Ruvolo Awarded NSF Grant for Assistive Technology Research and Education

October 1, 2020

Paul Ruvolo, Associate Professor of Computer Science at Olin College of Engineering, has been awarded a three-year, $343,842 NSF grant to develop an orientation and mobility (O&M) app that provides indoor navigation and exploration technology for blind and visually impaired users.

“Blind and visually impaired people face significant challenges, such as a heightened risk of depression and a labor force participation rate less than half that of the general population,” says Ruvolo. “These challenges are not intrinsically linked to visual impairment, but rather are the result of environments that are not built with people who are blind or visually impaired in mind and prejudices that exist towards these groups. Our work for this grant is predicated on the idea that working closely with people who are blind to design technologies that are responsive to them as people, is important for moving towards greater equity.”

Ruvolo’s app, Clew, is a path retracing app designed for blind and visually impaired people to help them independently return to previously visited locations. It has been downloaded over 10,000 times and is used by 1,000 unique users per month from all around the world. Ruvolo’s team will create design processes and supporting infrastructure to work collaboratively with the app’s global user base. “Instead of working with just a handful of people through co-design sessions at Olin, we are seeking to collaborate with hundreds of people from around the world to make navigation technology that works for them in their local environment.
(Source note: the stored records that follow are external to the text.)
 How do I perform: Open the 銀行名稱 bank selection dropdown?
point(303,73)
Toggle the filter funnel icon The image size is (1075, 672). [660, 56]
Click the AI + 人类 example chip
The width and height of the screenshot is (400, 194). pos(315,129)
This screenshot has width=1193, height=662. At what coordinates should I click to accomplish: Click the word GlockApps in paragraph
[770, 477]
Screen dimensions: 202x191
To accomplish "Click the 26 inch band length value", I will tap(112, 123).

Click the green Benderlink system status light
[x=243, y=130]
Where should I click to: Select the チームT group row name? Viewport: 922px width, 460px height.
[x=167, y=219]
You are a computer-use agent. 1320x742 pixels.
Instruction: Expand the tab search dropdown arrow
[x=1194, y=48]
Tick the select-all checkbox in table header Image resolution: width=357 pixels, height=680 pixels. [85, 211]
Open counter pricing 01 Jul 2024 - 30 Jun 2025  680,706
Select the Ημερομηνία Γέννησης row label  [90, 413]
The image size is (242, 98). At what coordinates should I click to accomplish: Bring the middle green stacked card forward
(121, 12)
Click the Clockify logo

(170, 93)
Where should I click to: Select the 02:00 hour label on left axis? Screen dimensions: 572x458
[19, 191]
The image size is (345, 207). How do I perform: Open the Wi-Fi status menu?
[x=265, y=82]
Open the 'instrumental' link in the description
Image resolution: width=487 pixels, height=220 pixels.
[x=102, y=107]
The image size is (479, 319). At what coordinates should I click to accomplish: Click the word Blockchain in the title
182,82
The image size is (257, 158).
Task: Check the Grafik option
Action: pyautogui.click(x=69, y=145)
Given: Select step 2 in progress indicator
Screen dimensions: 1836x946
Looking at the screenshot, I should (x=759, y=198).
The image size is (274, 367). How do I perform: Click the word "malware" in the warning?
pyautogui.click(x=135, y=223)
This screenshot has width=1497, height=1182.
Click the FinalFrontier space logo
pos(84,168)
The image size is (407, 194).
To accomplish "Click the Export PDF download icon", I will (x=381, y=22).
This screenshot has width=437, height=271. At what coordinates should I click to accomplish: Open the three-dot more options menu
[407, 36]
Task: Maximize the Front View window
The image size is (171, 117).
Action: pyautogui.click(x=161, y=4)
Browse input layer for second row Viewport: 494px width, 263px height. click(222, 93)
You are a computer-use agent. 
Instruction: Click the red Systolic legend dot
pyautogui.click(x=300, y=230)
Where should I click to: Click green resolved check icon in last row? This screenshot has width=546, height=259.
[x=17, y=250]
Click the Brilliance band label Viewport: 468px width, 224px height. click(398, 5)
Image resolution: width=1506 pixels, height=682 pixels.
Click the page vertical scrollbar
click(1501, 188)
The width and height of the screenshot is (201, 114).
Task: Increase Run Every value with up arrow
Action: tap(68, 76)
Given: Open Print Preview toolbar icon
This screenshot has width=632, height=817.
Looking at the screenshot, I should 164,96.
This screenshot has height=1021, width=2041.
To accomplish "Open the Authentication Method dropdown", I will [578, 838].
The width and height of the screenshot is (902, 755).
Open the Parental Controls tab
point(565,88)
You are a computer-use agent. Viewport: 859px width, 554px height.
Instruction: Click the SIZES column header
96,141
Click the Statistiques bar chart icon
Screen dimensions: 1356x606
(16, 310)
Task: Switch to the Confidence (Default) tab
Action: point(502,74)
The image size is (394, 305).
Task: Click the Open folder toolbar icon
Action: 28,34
Figuring out how to do this effectively is our key research challenge,” says Ruvolo.

The project, titled: Creation of Assistive Technology for the Blind Through Largescale Co-Design will feature deep integration of research and education. Ruvolo will provide a summer research experience for 18 undergraduates, at least 3 of whom will be blind.

Paul Ruvolo, Associate Professor of Computer Science, in blueish grey shirt, smiles for a photo.

Paul Ruvolo, Associate Professor of Computer Science.

Supported by this grant, Ruvolo will teach a course centered on assistive technology and user-centered design where students will work directly with people in the community to improve accessibility. He will also create faculty development workshops for building learning experiences that integrate engineering, design, and accessibility content.

Paul Ruvolo, Associate Professor of Computer Science, poses with a group of five students in front of a whiteboard.

Associate Professor Paul Ruvolo takes a photo with a group of ModSim students.